Evolution and improvement are practically synonymous in that perspective.

The contrary perspective is that evolution just happens randomly with no particular end result or purpose programmed into it.

Noam Chomsky quotes Ernst Mayr, a notable evolutionist, on the latter version:
I'LL BEGIN with an interesting debate that took place some years ago between Carl Sagan, the well-known astrophysicist, and Ernst Mayr, the grand old man of American biology. They were debating the possibility of finding intelligent life elsewhere in the universe. And Sagan, speaking from the point of view of an astrophysicist, pointed out that there are innumerable planets just like ours. There is no reason they shouldn't have developed intelligent life. Mayr, from the point of view of a biologist, argued that it's very unlikely that we'll find any. And his reason was, he said, we have exactly one example: Earth. So let's take a look at Earth. And what he basically argued is that intelligence is a kind of lethal mutation ... you're just not going to find intelligent life elsewhere, and you probably won't find it here for very long either because it's just a lethal mutation ... With the environmental crisis, we're now in a situation where we can decide whether Mayr was right or not. If nothing significant is done about it, and pretty quickly, then he will have been correct: human intelligence is indeed a lethal mutation. Maybe some humans will survive, but it will be scattered and nothing like a decent existence, and we'll take a lot of the rest of the living world along with us.
(What Kind of Intelligence Is A Lethal Mutation?).

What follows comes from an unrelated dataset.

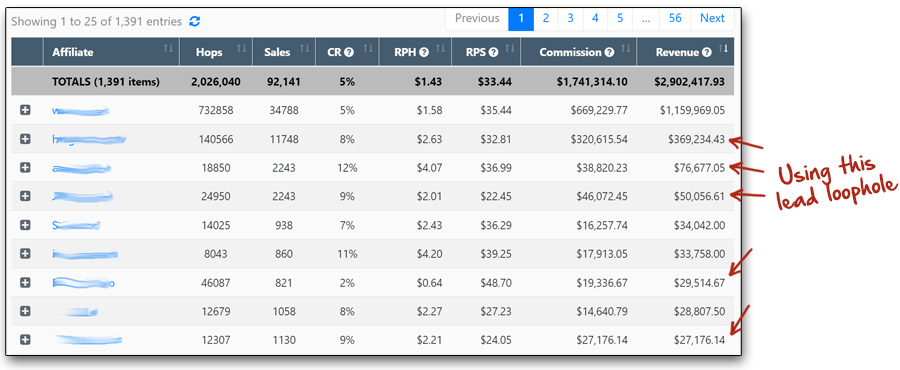Click the RPH help question mark icon
Viewport: 900px width, 370px height.
(x=424, y=52)
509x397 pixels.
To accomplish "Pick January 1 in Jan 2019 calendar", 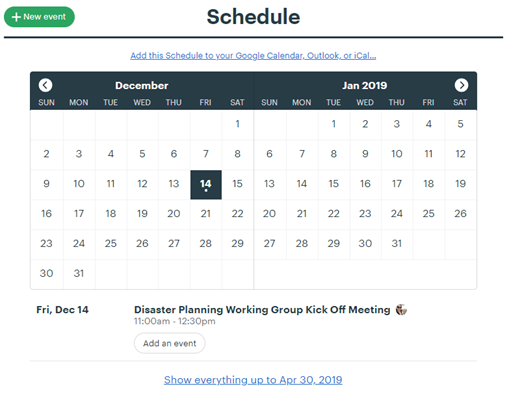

Everyday I see on the mainstream media commentators laughing and giggling when they are discussing climate change or nuclear war.

Is it nervous laughter or are they in a trance (Comparing a Group-Mind Trance to a Cultural Amygdala)?

The next post in this series is here, the previous post in this series is here.


  1. "I'd like to share a revelation that I've had during my time here. It came to me when I tried to classify your species and I realized that you're not actually mammals. Every mammal on this planet instinctively develops a natural equilibrium with the surrounding environment but you humans do not. You move to an area and you multiply and multiply until every natural resource is consumed and the only way you can survive is to spread to another area. There is another organism on this planet that follows the same pattern. Do you know what it is? A virus. Human beings are a disease, a cancer of this planet. You're a plague and we are the cure. "--Agent Smith, The Matrix (1999)

  2. The point is made.

    One thing that was less well known, when the Star Wars script writers put those words into Agent Smith's mouth, is the nature of viruses.

    We now know that Agent Smith was slandering viruses, not humans.

    Unknowingly ... of course ... a revolution is taking place in the microbiology or virology (of microbes & viruses).

    We cannot survive without them. (see e.g. What Did The Mass Extinctions Do To Viruses and Microbes? and links therein).

    The pathogens among them are a 1% like the 1% among us.

  3. However, of course, the "cancer" and "plague" descriptions of industrial civilization are spot on.